▸ **Exercise**
Search the entries for the word "handle". Copy every line that holds it.

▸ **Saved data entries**
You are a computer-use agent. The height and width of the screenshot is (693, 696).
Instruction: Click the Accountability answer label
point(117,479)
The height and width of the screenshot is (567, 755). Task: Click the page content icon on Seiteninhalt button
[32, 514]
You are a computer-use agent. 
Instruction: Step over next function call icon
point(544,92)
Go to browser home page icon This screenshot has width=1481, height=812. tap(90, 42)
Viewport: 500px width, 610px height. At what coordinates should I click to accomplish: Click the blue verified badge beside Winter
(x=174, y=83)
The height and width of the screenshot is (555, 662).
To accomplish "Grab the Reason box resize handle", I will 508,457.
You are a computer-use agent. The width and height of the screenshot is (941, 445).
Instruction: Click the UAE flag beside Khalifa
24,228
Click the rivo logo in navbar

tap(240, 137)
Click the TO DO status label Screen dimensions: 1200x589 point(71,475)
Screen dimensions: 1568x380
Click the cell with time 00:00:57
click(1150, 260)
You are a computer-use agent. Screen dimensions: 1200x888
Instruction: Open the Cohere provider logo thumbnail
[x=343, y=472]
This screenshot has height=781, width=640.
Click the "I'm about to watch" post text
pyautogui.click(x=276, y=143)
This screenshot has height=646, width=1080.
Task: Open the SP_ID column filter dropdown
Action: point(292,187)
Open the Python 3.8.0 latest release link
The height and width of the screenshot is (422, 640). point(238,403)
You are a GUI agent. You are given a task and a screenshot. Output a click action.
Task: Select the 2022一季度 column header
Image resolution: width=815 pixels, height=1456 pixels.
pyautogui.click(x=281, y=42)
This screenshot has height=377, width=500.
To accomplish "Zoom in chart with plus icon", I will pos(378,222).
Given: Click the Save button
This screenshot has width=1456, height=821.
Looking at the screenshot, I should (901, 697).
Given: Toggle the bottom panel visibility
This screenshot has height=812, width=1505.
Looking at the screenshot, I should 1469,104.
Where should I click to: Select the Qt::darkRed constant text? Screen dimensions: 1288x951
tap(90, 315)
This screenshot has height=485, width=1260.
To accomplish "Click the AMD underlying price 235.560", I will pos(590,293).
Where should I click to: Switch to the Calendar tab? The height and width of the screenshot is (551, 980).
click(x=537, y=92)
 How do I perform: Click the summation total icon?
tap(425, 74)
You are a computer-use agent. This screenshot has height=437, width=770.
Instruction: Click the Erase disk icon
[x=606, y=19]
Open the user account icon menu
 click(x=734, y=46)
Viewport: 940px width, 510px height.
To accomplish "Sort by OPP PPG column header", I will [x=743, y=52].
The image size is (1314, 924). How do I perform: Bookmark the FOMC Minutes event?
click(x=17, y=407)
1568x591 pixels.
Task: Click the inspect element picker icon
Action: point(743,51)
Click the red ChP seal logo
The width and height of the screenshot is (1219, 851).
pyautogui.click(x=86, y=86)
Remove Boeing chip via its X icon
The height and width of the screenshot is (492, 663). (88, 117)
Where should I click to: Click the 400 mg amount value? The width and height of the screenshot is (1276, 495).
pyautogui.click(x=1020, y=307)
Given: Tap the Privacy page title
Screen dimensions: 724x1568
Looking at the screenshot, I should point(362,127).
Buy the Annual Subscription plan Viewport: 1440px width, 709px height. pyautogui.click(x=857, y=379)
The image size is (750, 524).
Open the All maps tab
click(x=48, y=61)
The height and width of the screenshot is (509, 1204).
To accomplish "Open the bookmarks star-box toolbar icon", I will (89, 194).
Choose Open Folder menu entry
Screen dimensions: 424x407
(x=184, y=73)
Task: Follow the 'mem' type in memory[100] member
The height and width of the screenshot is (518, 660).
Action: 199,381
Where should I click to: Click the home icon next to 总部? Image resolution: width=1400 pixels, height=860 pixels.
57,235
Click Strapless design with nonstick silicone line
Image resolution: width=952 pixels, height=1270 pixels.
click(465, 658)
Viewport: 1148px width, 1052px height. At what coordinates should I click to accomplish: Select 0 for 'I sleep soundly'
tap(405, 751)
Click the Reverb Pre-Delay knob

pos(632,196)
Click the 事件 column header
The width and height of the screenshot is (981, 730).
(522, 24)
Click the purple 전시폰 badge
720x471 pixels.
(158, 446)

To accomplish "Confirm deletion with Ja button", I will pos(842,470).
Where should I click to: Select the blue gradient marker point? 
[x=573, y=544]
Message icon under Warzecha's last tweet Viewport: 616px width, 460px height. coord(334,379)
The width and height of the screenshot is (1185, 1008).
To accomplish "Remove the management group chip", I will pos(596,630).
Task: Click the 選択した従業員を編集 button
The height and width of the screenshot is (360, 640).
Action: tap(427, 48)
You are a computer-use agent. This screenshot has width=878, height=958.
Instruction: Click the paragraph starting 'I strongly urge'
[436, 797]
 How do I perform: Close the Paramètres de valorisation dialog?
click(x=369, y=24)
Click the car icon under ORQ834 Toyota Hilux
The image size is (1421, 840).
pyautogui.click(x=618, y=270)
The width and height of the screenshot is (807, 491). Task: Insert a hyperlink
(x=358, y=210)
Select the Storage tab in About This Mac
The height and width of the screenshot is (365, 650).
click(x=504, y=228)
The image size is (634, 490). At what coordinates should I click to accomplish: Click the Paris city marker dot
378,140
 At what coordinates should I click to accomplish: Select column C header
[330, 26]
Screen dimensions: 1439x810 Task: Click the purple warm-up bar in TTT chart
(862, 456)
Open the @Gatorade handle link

▸ **Answer for the task**
To accomplish "Grab the Reason box resize handle", I will 508,457.
Open the @Gatorade handle link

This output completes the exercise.